We can't look inside people's heads — yet. But I imagine that technological innovation will soon produce this announcement as soon as an employee I.D. unlocks the exit from corporate campuses: Please deposit your ideas at the door before passing through the brain scanner to make sure you aren't taking any ideas with you. And don't forget to leave any thoughts you brought with you from home this morning; they are now company property.

This idea (which of course my employer can own) came to mind while following the ongoing case of Doll Wars, starring Barbie versus the Bratz — i.e., Mattel v. MGA Entertainment Inc.

In 2001, MGA launched its edgy Bratz dolls, which quickly became a fierce rival for Mattel's Barbie and friends. Although Barbie remained number one, sales slid. Mattel sued MGA for patent infringement and charged former Mattel designer Carter Bryant with intellectual property theft. Mattel cited its invention agreement, which specifies that any inventions including designs that a person creates at any time during employment at Mattel will be owned by the company. Bryant settled with Mattel for an undisclosed amount prior to the trial of Mattel v. MGA.

In 2008, a federal jury awarded $100 million to Mattel but no punitive damages (well below the nearly $2 billion Mattel had sought) and gave Mattel rights to the Bratz dolls. In defense, MGA claimed that Bryant's idea was created between two stints at Mattel, when he was not employed by the toy industry. The jury said that the idea for the first four Bratz dolls had developed at least in part while at Mattel. But in December 2009, an appeals court gave MGA a new lease on life, staying an injunction that would have required taking Bratz off retail shelves. This allowed MGA to keep selling through holidays and 2010 while continuing the appeal.

I have no opinion on this case, which I've summarized from public sources. But my mind has churned with thoughts, all of which, if my employer were like Mattel, would no longer be owned by me.

When does a thought become an idea, an idea become an invention? When does a doodle become a drawing? How do we know how long a thought has been rolling around in someone's mind? Is an employee required to share all thoughts about better versions of products or services? If professionals are hired to provide ideas by deadlines, and they do that, can they keep their leftover thoughts for themselves? What if their thoughts become useful ideas off-hours and off-premises with no company resources involved? On the other hand, if people work flexibly and remotely, how can there be any boundaries?

In the world of new technology, copyrights are easily infringed, and information begs to be free. Google is seen by some as a liberator of information and by others as a thief of intellectual property. There continues to be a debate about whether overly rigid patents stifle innovation, including whether patent holders can receive injunctions when there is infringement (as Mattel did), not just monetary damages. There is tension to be resolved between proprietary IP and open innovation involving collaborations across companies that can cause an entire industry to grow.

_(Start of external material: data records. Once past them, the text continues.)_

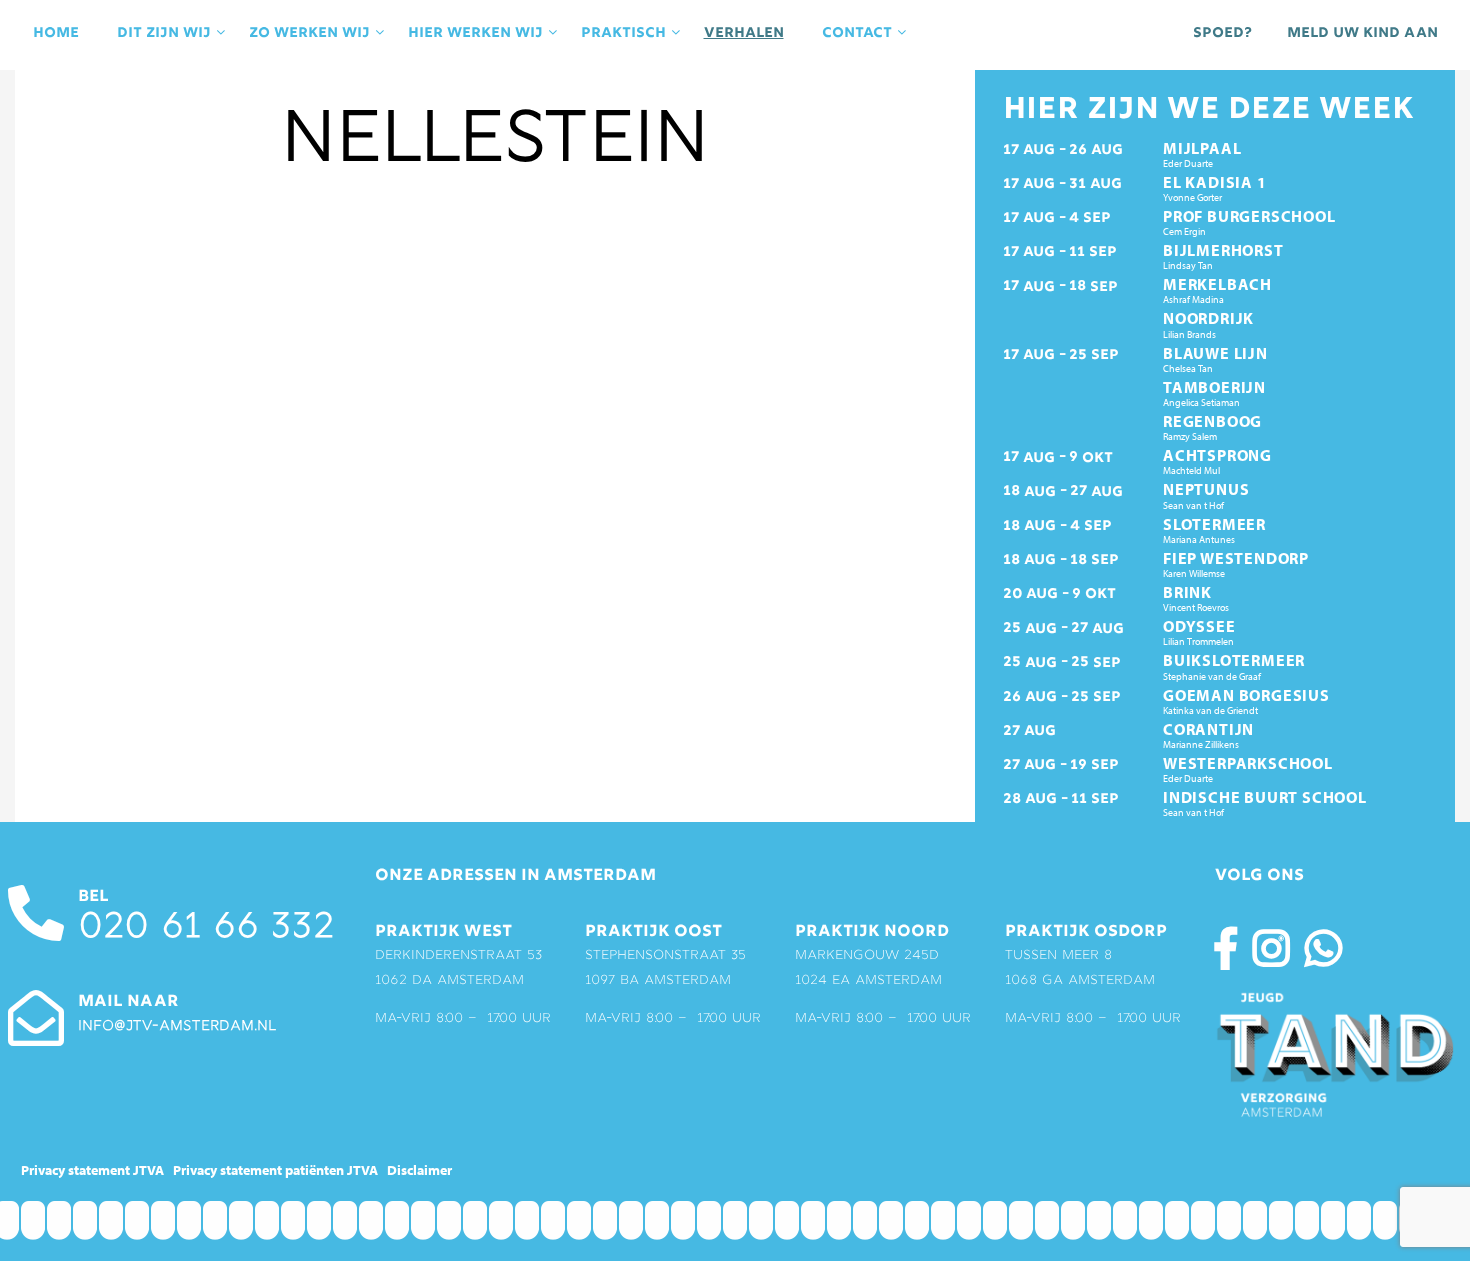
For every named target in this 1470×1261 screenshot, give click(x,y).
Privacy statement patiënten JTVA (275, 1170)
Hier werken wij (475, 33)
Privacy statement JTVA (92, 1170)
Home (56, 33)
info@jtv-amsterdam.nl (177, 1026)
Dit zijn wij (164, 33)
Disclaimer (419, 1170)
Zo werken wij (309, 33)
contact (857, 33)
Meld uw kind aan (1362, 33)
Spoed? (1222, 33)
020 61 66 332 (206, 928)
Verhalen (744, 33)
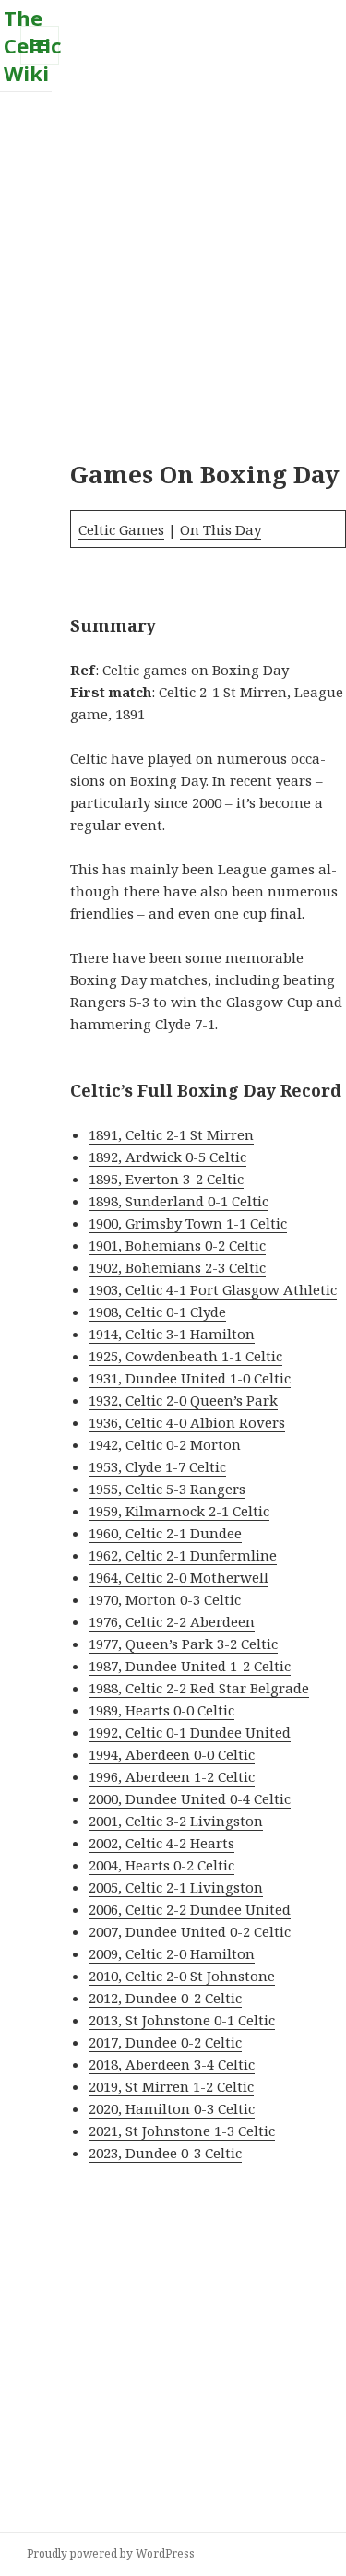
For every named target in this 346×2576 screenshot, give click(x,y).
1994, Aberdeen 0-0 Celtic (172, 1754)
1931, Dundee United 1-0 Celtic (190, 1378)
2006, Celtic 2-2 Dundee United (190, 1909)
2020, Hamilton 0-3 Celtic (172, 2108)
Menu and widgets (40, 64)
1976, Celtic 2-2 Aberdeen (172, 1621)
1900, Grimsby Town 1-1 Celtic (188, 1223)
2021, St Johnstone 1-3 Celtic (182, 2130)
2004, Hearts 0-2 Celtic (161, 1865)
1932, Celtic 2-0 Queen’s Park (183, 1400)
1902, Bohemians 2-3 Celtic (177, 1267)
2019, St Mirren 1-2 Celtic (171, 2086)
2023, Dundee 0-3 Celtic (165, 2152)
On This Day (220, 529)
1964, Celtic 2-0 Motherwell (178, 1577)
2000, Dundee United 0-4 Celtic (190, 1798)
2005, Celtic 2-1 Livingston (176, 1887)
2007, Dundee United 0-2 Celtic (190, 1931)
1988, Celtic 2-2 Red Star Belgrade (199, 1688)
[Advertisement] (173, 265)
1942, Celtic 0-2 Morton (165, 1444)
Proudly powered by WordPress (111, 2553)
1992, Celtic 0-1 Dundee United (190, 1732)
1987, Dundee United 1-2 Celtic (190, 1665)
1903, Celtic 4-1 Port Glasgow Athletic (213, 1289)
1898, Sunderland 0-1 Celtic (178, 1201)
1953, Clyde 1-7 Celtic (157, 1466)
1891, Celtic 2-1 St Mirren (171, 1134)
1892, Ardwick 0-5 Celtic (167, 1156)
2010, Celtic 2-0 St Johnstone (182, 1975)
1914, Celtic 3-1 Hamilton (172, 1333)
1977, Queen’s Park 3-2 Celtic (183, 1643)
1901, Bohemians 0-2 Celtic (177, 1245)
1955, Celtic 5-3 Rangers (167, 1488)
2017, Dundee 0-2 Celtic (165, 2042)
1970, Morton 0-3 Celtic (165, 1599)
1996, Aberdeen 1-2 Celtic (172, 1776)
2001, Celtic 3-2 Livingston (176, 1820)
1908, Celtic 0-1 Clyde (157, 1311)
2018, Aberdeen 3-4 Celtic (172, 2064)
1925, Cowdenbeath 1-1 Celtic (185, 1356)
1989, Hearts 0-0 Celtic (161, 1710)
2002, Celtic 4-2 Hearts (161, 1843)
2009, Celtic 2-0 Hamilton (172, 1953)
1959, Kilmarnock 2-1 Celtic (179, 1511)
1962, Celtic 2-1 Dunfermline (183, 1555)
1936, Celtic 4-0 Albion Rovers (187, 1422)
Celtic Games (121, 529)
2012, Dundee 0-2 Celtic (165, 1997)
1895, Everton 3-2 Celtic (166, 1178)
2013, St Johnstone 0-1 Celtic (182, 2020)
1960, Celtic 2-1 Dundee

There are certainly lines to be drawn, conditions that would constitute unethical or illegal conduct. If we leave it to the lawyers, those brain scanners I imagine at the door will become real. If instead we give more rights to knowledge workers — while making them feel loyal and committed to the company — then thoughts are more likely to be shared voluntarily, and a company's best protection when ideas drift away is to keep new ideas coming. That goes for Barbie and her friends, too.